● **Exercise**
Could you output, word for word, only the lines from the line with "Task: Click the" to the end of the entries, including both ends? Omit the pictures.

Saved data entries:
==============================
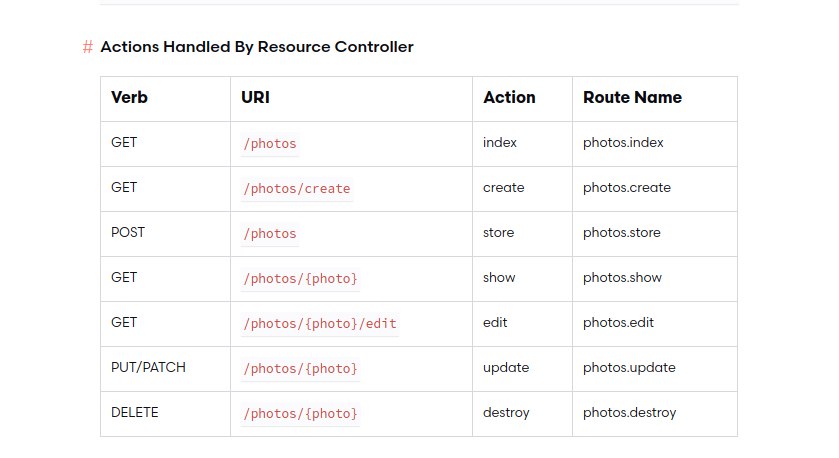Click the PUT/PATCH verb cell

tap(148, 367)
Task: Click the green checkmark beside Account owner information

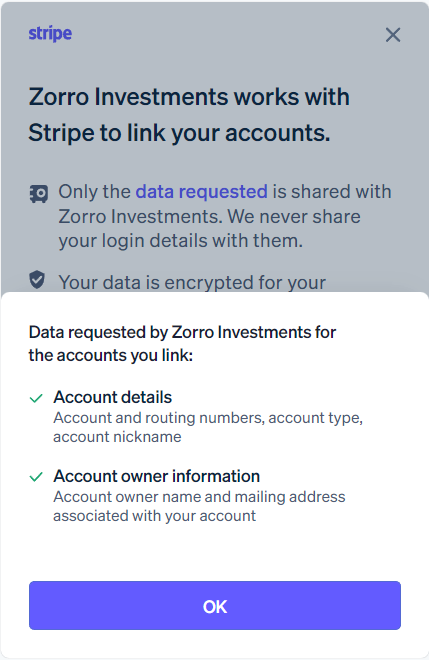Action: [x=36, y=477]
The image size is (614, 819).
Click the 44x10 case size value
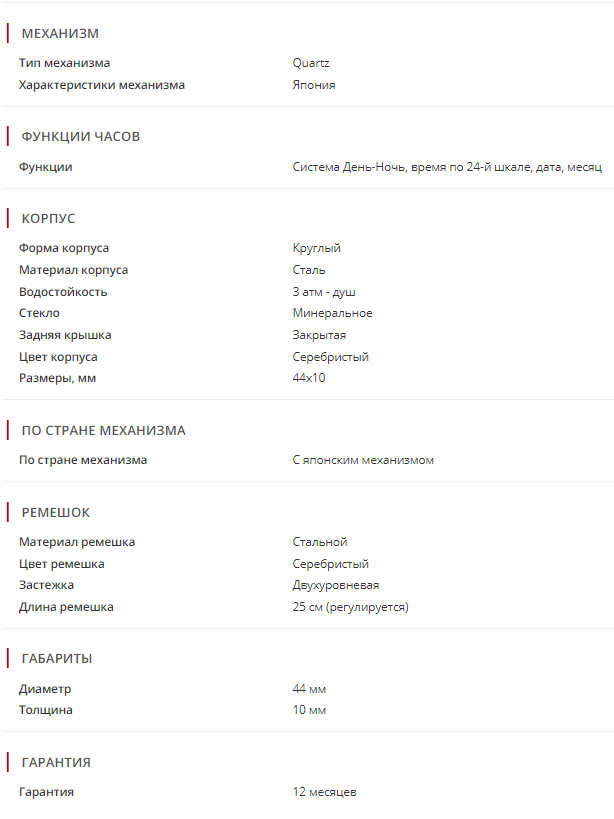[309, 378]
==============================
● **Result**
Task: Click the green checkmark beside Account owner information

Action: [x=36, y=477]
The image size is (614, 819).
Click the 44x10 case size value
[309, 378]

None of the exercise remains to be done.